After Harriet Fulton’s death in Cincinnati, OH in 1920, her daughter, Annie Fulton Holden, inherited these family heirlooms. Annie lived in Cincinnati until her death in 1935 at which point, the pieces were passed on to her youngest daughter, Linda May Holden, the only married daughter, and the last child to have been born in the Mansion. Linda May married Reuben John Beaman in 1908, and the silver stayed with them through several moves including a final one to Corpus Christi. In 1963, both Reuben and Linda were killed in a one-car accident in Halletsville, TX. The family heirlooms then passed to their son, Reuben John Beaman, Jr. and his wife, Mary Emily Koester, who lived in Cincinnati. In the early 1980s, Reuben and Mary moved to Atlanta, GA to be near their daughter, Emily Ann Beaman. When Reuben died in 1998, Emily inherited the pieces. Emily and her husband, Brian Lee Beals, reside in Big Canoe, GA. After a visit to Texas and a meeting with the Mansion’s director, Marsha Hendrix, Emily decided it was time for the pieces to return “home” to the Fulton Mansion.
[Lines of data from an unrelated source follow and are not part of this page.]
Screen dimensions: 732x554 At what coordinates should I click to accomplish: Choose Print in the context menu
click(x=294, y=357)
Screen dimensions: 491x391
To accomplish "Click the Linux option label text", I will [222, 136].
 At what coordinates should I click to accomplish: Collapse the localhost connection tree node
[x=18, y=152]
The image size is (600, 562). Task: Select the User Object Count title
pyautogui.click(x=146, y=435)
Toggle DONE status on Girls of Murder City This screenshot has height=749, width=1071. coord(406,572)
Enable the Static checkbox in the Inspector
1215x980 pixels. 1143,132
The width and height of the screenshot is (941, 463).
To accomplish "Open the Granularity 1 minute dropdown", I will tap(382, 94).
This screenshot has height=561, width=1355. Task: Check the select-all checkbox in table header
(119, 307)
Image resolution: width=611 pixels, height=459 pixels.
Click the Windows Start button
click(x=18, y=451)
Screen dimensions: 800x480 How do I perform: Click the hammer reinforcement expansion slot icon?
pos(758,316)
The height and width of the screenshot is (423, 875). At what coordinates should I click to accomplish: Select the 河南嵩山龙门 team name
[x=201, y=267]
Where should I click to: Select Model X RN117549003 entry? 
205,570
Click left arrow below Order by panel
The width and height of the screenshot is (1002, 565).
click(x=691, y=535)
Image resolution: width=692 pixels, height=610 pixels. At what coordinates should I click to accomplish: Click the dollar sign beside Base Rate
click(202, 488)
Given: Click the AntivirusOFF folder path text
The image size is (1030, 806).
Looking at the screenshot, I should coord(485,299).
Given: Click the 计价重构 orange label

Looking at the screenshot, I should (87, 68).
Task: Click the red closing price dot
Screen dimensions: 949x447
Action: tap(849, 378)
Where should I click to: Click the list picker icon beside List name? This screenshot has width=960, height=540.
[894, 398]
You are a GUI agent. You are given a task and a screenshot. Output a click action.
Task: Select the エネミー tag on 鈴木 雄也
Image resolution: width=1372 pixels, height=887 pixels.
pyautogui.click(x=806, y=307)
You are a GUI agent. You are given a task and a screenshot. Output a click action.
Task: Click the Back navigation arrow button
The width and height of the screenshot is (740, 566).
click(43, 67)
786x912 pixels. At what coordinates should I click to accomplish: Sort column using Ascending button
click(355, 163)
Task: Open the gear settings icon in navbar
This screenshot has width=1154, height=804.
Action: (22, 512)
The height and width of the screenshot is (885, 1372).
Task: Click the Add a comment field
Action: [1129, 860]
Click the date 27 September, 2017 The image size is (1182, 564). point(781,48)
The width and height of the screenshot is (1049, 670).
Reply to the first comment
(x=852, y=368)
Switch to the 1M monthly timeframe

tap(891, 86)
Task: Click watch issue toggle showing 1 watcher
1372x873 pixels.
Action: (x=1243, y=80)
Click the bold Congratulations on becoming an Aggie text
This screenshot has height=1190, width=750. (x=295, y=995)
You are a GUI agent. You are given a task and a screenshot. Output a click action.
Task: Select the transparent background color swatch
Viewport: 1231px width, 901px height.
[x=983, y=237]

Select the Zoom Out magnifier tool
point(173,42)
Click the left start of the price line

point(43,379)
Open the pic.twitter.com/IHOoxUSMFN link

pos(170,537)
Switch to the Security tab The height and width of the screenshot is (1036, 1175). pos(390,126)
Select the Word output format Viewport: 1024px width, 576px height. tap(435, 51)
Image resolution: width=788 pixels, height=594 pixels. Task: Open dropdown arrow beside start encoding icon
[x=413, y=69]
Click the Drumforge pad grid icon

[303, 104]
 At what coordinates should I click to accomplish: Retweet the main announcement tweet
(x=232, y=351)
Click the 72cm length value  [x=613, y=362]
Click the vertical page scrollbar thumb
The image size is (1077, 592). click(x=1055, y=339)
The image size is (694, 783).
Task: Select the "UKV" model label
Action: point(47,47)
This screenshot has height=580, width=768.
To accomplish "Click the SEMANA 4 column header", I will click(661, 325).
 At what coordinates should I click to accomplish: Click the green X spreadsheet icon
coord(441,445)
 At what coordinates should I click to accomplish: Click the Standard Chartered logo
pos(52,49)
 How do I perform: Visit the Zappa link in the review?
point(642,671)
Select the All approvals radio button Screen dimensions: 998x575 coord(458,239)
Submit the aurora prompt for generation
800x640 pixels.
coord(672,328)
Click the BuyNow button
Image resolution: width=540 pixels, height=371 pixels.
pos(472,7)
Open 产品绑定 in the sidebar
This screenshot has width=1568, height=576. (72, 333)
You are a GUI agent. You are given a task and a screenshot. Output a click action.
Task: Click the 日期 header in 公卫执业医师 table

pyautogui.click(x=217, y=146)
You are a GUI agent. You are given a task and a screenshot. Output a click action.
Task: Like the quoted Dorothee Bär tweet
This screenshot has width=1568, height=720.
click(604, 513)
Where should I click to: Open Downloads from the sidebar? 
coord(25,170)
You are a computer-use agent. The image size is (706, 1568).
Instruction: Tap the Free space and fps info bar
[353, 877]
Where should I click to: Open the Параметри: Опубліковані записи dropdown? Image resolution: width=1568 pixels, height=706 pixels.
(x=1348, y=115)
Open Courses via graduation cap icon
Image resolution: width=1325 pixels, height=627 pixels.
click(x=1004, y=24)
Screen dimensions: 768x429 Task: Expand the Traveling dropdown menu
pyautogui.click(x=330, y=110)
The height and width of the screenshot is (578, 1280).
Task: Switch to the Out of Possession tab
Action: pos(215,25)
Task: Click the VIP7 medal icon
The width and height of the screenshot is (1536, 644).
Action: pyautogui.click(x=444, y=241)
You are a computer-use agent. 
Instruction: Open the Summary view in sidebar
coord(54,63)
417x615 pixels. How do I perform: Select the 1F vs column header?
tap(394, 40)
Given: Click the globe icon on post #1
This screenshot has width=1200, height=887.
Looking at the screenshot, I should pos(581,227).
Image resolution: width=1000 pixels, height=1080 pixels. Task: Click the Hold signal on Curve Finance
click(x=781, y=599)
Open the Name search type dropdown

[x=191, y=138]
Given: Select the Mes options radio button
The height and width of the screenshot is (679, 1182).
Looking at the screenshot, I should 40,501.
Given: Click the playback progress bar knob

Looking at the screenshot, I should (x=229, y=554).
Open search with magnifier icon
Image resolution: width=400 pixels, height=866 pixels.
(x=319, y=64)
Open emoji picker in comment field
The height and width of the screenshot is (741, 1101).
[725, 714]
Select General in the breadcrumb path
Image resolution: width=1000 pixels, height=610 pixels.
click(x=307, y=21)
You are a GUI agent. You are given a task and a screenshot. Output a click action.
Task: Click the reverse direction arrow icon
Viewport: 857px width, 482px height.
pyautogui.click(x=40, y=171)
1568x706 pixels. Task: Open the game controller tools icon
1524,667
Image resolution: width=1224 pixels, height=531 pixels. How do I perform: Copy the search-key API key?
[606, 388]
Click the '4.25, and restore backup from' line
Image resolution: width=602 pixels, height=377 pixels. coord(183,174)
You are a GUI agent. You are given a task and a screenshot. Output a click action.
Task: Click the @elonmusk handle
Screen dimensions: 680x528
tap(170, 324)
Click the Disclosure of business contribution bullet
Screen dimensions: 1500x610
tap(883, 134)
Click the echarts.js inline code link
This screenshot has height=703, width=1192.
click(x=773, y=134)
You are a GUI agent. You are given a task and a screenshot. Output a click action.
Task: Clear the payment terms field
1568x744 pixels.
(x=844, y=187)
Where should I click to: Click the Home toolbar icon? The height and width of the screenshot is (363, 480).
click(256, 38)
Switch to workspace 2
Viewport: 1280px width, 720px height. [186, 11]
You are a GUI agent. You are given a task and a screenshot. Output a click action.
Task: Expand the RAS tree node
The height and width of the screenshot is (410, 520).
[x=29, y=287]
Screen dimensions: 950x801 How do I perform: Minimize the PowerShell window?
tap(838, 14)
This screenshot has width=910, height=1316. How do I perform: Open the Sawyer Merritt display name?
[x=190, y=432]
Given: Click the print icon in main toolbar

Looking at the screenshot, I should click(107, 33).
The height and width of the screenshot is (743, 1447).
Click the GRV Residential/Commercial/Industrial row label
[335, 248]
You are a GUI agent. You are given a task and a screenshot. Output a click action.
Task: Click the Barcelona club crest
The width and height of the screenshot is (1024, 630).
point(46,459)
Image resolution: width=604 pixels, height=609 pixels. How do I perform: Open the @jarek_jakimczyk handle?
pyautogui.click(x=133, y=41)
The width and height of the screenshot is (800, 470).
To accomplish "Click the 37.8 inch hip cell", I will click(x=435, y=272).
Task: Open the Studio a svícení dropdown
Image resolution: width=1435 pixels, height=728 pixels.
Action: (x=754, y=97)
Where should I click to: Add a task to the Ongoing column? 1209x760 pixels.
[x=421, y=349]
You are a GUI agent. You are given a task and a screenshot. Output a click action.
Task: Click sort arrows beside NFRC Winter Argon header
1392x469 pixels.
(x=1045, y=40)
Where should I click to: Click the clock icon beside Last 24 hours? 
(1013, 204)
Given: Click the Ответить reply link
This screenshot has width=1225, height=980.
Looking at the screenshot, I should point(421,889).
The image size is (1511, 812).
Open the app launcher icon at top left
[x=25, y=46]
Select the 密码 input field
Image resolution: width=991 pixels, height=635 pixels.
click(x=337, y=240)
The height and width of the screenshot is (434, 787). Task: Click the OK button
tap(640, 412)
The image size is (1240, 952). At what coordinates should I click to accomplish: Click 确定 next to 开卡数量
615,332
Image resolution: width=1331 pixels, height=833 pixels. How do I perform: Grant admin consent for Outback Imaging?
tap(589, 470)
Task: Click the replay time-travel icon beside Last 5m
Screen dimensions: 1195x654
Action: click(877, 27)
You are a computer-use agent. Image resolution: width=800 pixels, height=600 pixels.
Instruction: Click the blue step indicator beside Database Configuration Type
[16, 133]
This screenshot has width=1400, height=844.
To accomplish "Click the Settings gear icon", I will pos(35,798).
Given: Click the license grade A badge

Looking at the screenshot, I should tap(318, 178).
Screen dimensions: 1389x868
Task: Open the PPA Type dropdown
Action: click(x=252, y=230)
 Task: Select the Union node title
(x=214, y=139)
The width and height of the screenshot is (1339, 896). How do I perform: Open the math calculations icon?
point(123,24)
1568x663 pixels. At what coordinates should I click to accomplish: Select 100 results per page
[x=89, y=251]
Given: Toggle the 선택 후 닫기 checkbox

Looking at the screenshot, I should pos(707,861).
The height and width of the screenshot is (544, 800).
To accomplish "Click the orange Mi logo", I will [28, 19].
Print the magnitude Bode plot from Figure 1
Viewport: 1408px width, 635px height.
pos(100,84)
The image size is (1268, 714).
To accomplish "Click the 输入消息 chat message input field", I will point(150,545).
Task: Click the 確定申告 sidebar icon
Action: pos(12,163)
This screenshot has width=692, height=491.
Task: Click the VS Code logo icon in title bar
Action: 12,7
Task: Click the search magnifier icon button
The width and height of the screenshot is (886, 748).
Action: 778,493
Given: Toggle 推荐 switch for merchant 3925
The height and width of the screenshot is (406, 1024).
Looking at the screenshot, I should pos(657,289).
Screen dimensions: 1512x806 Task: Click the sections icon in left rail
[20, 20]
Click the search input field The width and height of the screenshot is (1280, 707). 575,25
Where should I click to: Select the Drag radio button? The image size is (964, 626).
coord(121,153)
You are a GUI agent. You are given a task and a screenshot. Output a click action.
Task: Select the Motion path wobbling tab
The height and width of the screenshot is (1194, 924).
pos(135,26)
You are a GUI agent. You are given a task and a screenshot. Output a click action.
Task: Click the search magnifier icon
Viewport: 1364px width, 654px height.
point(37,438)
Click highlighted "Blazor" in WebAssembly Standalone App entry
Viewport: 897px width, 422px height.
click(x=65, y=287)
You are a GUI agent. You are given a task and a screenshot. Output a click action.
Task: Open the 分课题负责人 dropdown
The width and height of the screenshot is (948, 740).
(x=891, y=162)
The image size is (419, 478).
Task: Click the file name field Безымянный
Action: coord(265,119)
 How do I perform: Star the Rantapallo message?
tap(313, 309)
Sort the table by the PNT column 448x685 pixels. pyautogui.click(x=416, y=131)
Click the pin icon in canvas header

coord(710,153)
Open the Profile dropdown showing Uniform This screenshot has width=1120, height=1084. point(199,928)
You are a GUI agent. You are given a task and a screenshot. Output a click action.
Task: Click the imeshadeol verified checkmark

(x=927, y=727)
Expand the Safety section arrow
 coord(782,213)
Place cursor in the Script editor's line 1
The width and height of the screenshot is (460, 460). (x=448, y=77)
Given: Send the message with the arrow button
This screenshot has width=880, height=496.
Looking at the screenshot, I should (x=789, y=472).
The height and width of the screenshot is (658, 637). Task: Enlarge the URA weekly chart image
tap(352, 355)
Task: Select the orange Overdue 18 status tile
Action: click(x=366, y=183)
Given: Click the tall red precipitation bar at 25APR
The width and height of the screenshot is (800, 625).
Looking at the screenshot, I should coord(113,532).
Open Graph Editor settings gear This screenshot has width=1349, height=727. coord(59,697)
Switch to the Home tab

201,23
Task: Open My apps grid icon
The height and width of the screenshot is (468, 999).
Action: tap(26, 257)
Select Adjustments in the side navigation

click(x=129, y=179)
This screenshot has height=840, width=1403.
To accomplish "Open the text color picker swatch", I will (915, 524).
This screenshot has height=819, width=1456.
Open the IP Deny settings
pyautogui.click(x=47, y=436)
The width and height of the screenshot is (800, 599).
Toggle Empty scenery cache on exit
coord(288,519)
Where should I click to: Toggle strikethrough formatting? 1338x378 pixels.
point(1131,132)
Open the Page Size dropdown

The tray is by James Dixon & Sons Sheffield of England, and the goblets and pitcher are E. & D. Kinsey of Cincinnati, OH. The inscription on the tray and the pitcher reads,
G.W. Fulton Esq.
The employees of the Central Ohio R. Road Co.
as a testimonial of their esteem for him
as a Man and their confidence in
Him as Superintendent.
We are thrilled to be adding these significant pieces to the artifact collection. They will look terrific in the home after the restoration."